In [1]:
import psycopg2
import psycopg2.extras
import pandas as pd

import requests
import json
import os
import time

import numpy as np
from dotenv import dotenv_values

### Connection to AWS DB

In [2]:
# get the connection details for the rds db from .env file
config = dotenv_values(".env")  
HOST_RDS = config['HOST_RDS']
DBNAME_RDS = config['DBNAME_RDS']
USER_RDS = config['USER_RDS']
PASSWORD_RDS = config['PASSWORD_RDS']


try: 
    conn = psycopg2.connect(host=HOST_RDS, dbname=DBNAME_RDS, user=USER_RDS, password=PASSWORD_RDS)
except psycopg2.Error as e: 
    print("Error: Could not make connection to the Postgres database")
    print(e)

In [3]:
try: 
    cur = conn.cursor()
except psycopg2.Error as e: 
    print("Error: Could not get curser to the Database")
    print(e)
    
# Auto commit is very important
conn.set_session(autocommit=True)

In [7]:
cur.execute("DROP TABLE IF EXISTS tweets;")
cur.execute("DROP TABLE IF EXISTS tweets_user;")
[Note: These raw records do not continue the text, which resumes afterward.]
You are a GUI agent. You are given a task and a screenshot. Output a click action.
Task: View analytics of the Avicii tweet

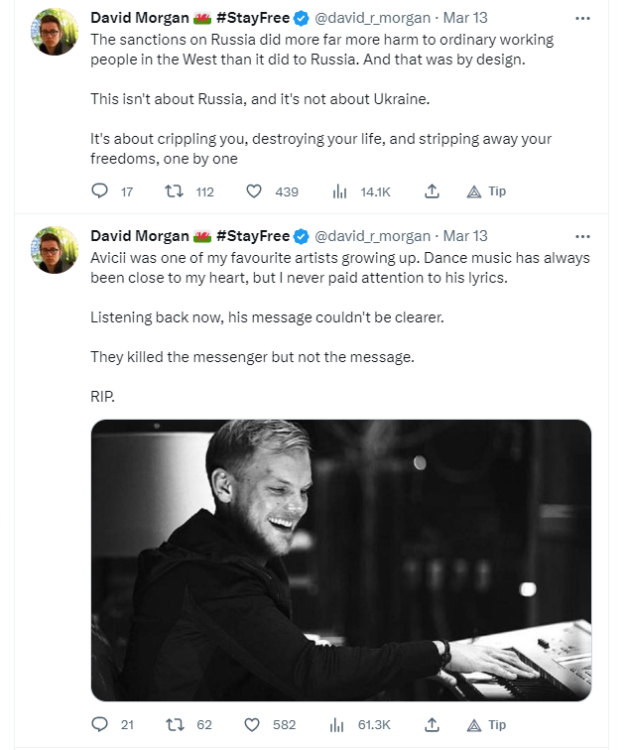tap(338, 724)
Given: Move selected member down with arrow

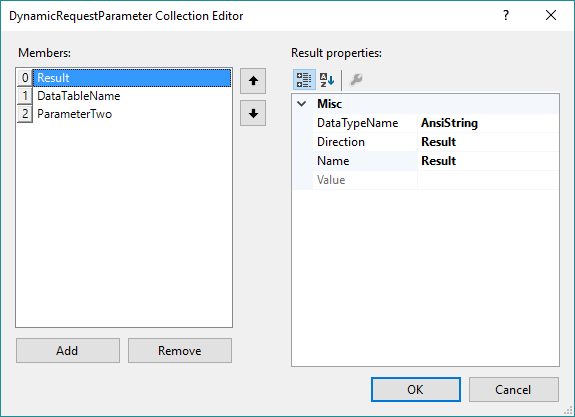Looking at the screenshot, I should (253, 113).
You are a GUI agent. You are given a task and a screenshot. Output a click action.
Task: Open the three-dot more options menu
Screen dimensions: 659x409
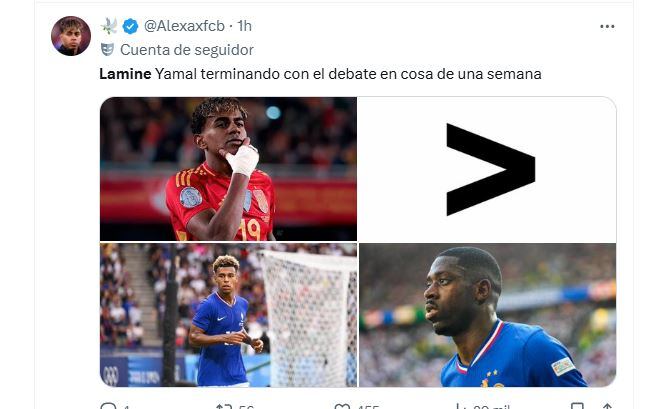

# cur.execute("""CREATE TABLE IF NOT EXISTS tweets (
#             text text, 
#             author_id bigint,
#             id bigint,
#             created_at text);""")


# cur.execute("""CREATE TABLE IF NOT EXISTS tweets_user (
#             id bigint, 
#             username text, 
#             name text, 
#             location text);""")

table_name_t = 'tweets'
table_name_u = 'tweets_user'

### Accessing Twitter API

In [5]:
BEARER_TOKEN = config['BEARER_TOKEN']

# path where twitter files will be stored
path = "Data/twitter/"

In [6]:
filter_names_query = "-from:quakeupdates -from:jojo2727 -from:MonitorSismico -from:MyComicalLife -from:news_sokuho_bot -from:DiariosRobot -from:EN_NERV -from:GDACS -from:earthquake_jp -from:EQAlerts -from:j1_quake -from:iSachinSrivstva -from:VolcanoEWS -from:ChileAlertaApp -from:earthb0t -from:sexy_vegetables -from:zishin3255 -from:everyEarthquake -from:MapQuake -from:swap_bot_bash -from:eq_map -from:eq_map_es -from:eq_map_ww -from:SEISMOinfo -from:VegaBajaWx -from:WatchOurCity -from:Keith_Event -from:SismoDetector -from:cvb_223 -from:ExBulletinUk -from:EMSC -from:StoixeioJewelry -from:megamodo -from:earthquakevt -from:QuakeBotter -from:twtaka_jp -from:EarthquakeTw -from:ENSO1998 -from:eq_map_ww2 -from:eq_map_es2"

In [54]:
# define query parameters 
query = "earthquake -minor, -is:reply -is:retweet " + filter_names_query
start_time = "2021-11-15T00:00:00.000Z"
end_time = "2021-11-15T12:49:59.000Z"
max_results = "500"
tweet_fields = "created_at,author_id" 
user_fields = 'username,location' 
expansions = 'author_id'

# put query parameters in a dict
query_params = {'query': query,'tweet.fields': tweet_fields, 'user.fields': user_fields,  \
                'start_time': start_time, 'end_time': end_time, 'max_results': max_results,\
                'expansions': expansions}

url = "https://api.twitter.com/2/tweets/search/all"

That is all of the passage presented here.